3.3- Ser irmão.  A relação entre os irmãos aprofunda-se com o passar do tempo, e «o laço de fraternidade que se forma na família entre os filhos, quando se verifica num clima de educação para a abertura aos outros, é uma grande escola de liberdade e de paz. Talvez nem sempre estejamos conscientes disto, mas é precisamente a família que introduz a fraternidade no mundo. Por isso, «a fraternidade na família resplandece de modo especial quando vemos a solicitude, a paciência e o carinho com que é circundado o irmãozinho ou a irmãzinha mais frágil, doente ou deficiente».  Esta aprendizagem, por vezes fadigosa, é uma verdadeira escola de sociabilidade. Nos casos em que não se pôde ter mais de um filho, é preciso encontrar formas de a criança não crescer sozinha ou isolada.

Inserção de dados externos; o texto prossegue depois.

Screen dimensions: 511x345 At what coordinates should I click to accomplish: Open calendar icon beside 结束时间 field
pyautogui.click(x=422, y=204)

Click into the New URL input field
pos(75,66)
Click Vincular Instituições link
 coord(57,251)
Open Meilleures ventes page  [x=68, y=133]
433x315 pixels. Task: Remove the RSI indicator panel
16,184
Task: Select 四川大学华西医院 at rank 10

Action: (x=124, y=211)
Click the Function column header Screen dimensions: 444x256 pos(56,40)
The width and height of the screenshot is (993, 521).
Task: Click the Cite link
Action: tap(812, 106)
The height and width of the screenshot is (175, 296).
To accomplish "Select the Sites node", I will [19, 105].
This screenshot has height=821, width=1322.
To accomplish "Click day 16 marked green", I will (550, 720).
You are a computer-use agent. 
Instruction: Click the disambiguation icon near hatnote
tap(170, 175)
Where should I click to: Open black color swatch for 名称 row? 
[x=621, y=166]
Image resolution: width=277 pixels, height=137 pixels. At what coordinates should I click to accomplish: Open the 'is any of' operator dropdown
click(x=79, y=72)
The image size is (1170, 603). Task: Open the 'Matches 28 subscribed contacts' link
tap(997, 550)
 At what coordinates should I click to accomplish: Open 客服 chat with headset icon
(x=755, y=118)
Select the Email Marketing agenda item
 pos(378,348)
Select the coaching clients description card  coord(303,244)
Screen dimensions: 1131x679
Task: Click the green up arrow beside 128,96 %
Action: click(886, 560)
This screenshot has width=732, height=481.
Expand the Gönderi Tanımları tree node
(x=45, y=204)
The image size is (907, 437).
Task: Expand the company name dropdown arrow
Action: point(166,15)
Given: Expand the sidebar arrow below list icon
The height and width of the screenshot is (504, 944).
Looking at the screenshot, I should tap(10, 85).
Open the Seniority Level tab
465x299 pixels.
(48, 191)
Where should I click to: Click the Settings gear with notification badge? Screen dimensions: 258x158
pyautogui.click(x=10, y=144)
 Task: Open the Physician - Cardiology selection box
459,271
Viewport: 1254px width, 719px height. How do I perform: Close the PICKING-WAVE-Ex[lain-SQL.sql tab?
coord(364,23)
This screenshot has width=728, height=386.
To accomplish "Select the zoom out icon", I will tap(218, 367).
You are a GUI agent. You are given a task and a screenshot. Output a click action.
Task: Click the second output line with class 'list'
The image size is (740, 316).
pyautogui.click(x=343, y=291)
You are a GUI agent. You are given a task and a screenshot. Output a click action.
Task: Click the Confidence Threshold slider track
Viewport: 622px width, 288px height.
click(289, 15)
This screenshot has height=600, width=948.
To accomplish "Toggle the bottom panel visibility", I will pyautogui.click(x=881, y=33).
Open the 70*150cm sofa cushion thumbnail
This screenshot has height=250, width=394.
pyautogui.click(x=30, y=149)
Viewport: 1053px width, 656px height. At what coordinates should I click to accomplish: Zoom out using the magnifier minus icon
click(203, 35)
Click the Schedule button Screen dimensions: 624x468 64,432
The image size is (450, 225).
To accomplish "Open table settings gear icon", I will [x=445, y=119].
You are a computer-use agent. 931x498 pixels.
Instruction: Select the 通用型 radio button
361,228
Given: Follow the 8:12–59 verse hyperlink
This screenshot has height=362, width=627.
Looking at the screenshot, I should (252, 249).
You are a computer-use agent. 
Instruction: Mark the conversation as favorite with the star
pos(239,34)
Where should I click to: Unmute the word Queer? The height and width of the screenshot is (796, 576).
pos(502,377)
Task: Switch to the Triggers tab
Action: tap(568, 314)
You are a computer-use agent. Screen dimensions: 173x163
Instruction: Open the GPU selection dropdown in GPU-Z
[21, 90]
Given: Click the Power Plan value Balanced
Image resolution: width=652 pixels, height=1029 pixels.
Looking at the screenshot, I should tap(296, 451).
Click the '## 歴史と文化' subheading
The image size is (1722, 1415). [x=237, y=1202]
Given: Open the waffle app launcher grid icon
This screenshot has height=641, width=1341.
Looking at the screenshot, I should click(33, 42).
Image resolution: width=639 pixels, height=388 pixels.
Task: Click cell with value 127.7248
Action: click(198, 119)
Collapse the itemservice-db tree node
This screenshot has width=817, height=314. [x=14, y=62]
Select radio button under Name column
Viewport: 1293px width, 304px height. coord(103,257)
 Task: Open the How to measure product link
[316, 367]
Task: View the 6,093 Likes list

3.4- Um coração grande.  Com efeito, além do círculo pequeno formado pelos cônjuges e seus filhos, temos a família alargada, que não pode ser ignorada. Aí se integram também os amigos e as famílias amigas, e mesmo as comunidades de famílias que se apoiam mutuamente nas suas dificuldades, no seu compromisso social e na fé. Esta família alargada deveria acolher, com tanto amor, as mães solteiras, as crianças sem pais, as mulheres abandonadas que devem continuar a educação dos seus filhos, as pessoas deficientes que requerem muito carinho e proximidade, os jovens que lutam contra uma dependência, as pessoas solteiras, separadas ou viúvas que sofrem a solidão, os idosos e os doentes que não recebem o apoio dos seus filhos, até incluir no seio dela «mesmo os mais desastrados nos comportamentos da sua vida». Por fim, não se pode esquecer que, nesta família alargada, estão também o sogro, a sogra e todos os parentes do cônjuge. Uma delicadeza própria do amor é evitar vê-los como concorrentes, como pessoas perigosas, como invasores. Estas atitudes são também uma excelente maneira de exprimir a generosidade da dedicação amorosa ao próprio cônjuge.

Como é que Francisco deseja que as famílias interajam com o mundo em seu redor ? Qual é o papel da família alargada? Qual a relação dos filhos com os seus pais ? Qual o papel dos avós numa família?